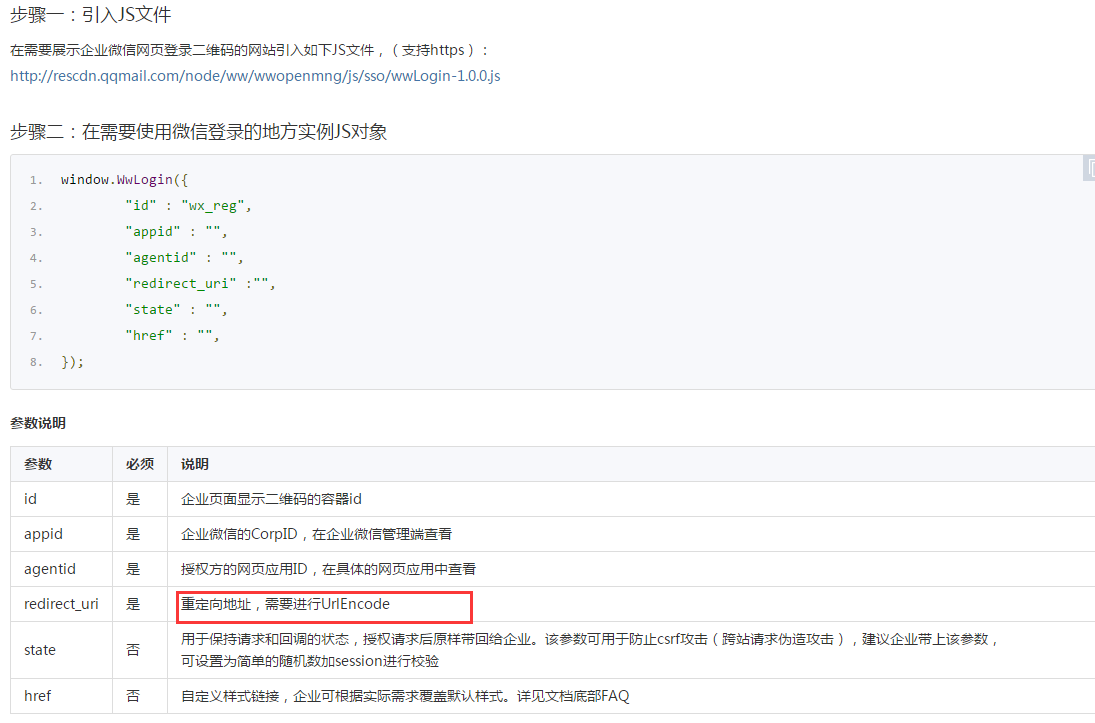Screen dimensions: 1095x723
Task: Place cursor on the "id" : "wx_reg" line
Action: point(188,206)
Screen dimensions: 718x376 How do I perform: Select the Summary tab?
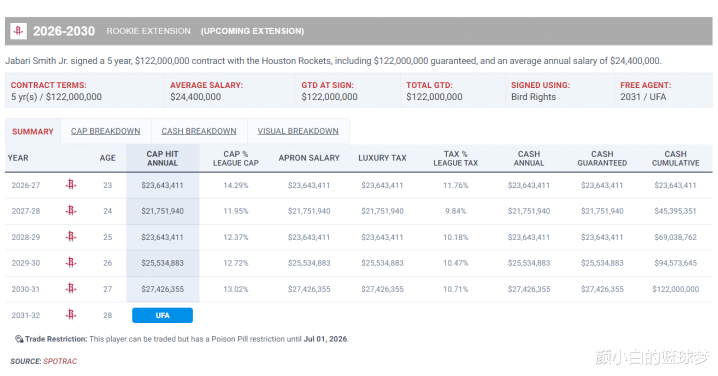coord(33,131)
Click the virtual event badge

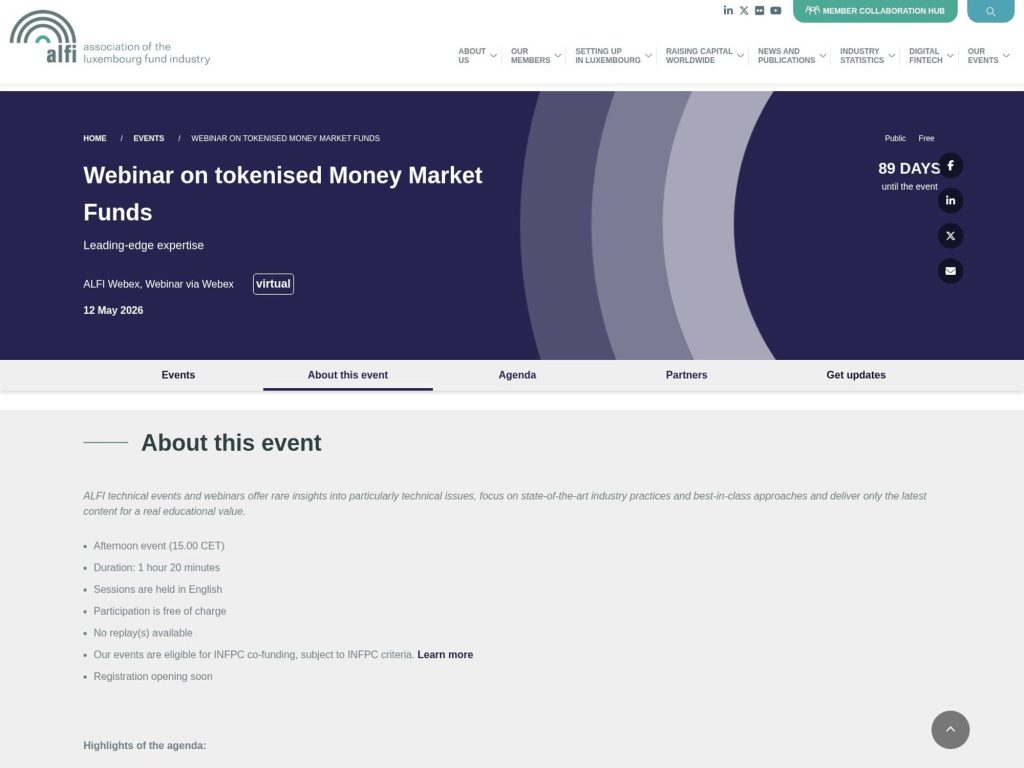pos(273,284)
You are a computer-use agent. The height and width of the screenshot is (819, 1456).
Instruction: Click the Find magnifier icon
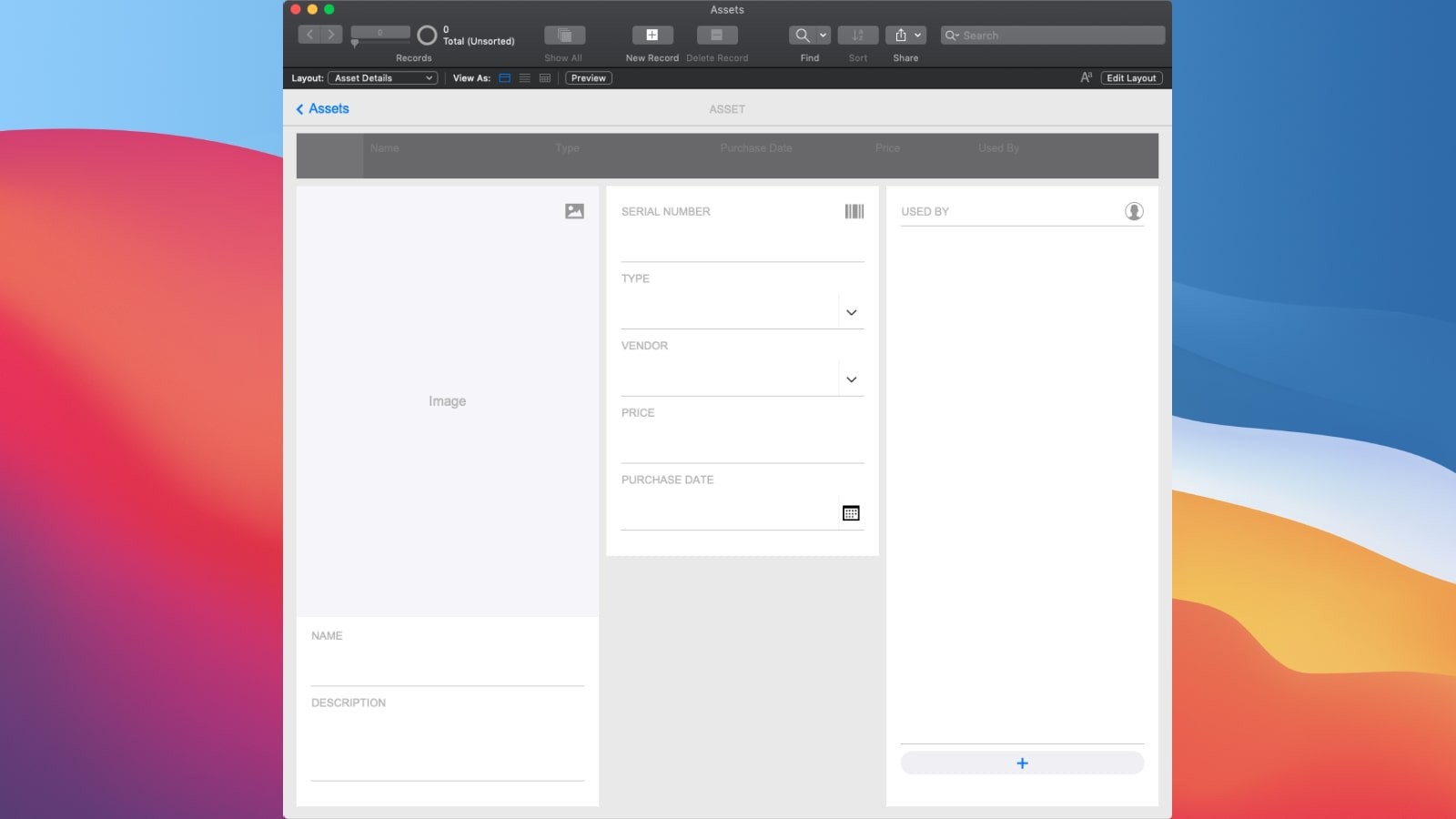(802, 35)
---
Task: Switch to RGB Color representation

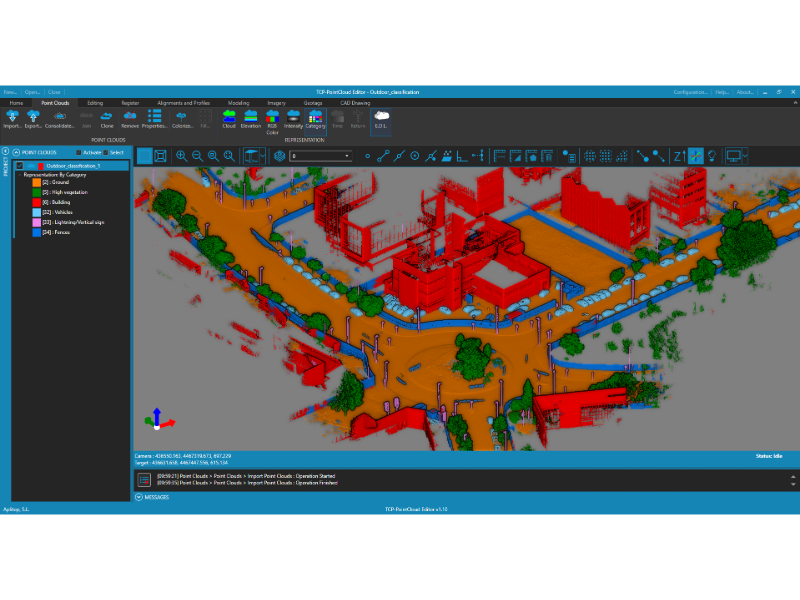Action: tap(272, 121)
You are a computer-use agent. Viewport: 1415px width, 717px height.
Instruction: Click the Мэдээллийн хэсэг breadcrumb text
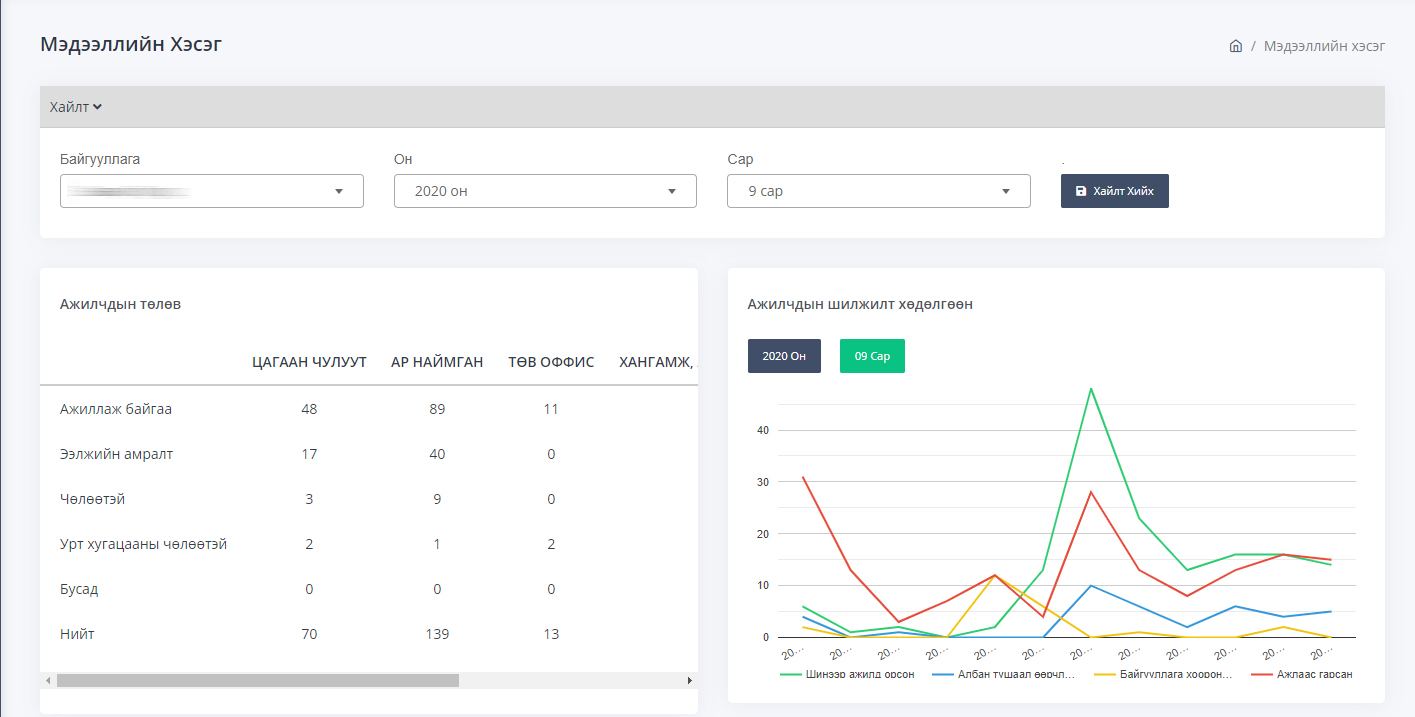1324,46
--
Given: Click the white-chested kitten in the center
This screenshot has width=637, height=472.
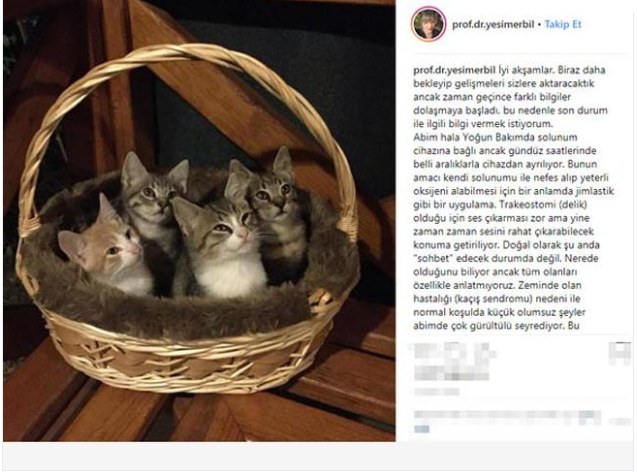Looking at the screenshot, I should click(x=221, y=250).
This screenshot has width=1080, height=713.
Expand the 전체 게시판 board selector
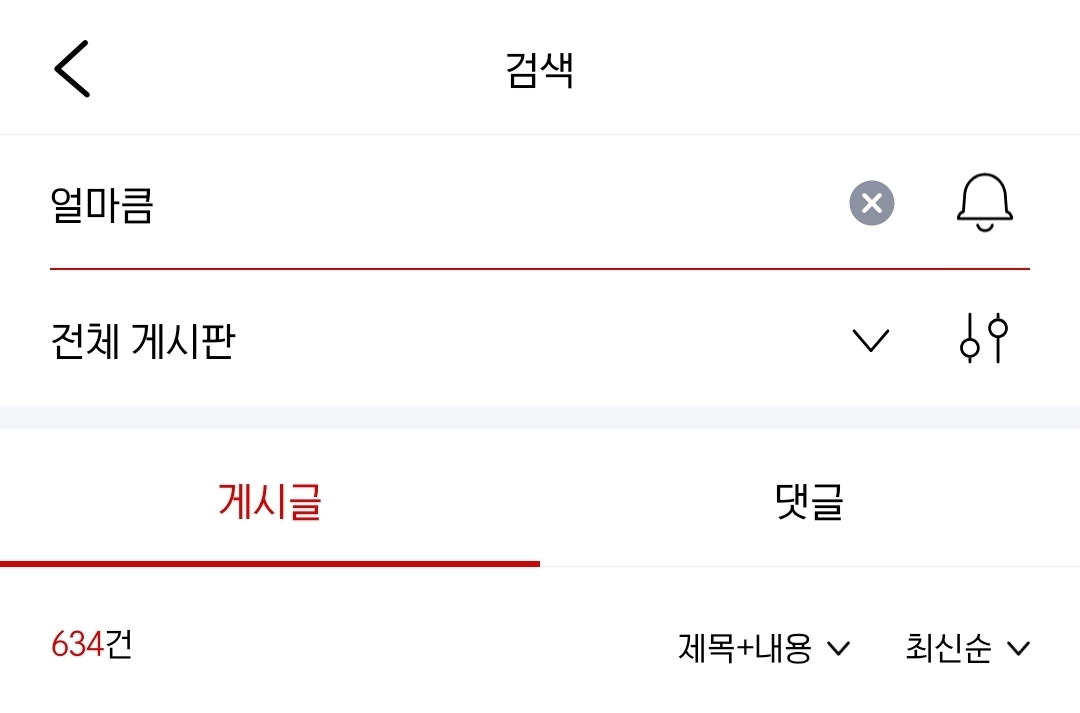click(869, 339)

PROBLEM:
Copy the material word for word, from the line with "Given: Click the" up to and including the line with "click(869, 339)". Omit the pictures from your copy.

EXERCISE ANSWER:
Given: Click the white-chested kitten in the center
This screenshot has width=637, height=472.
Looking at the screenshot, I should click(x=221, y=250).
This screenshot has width=1080, height=713.
Expand the 전체 게시판 board selector
click(869, 339)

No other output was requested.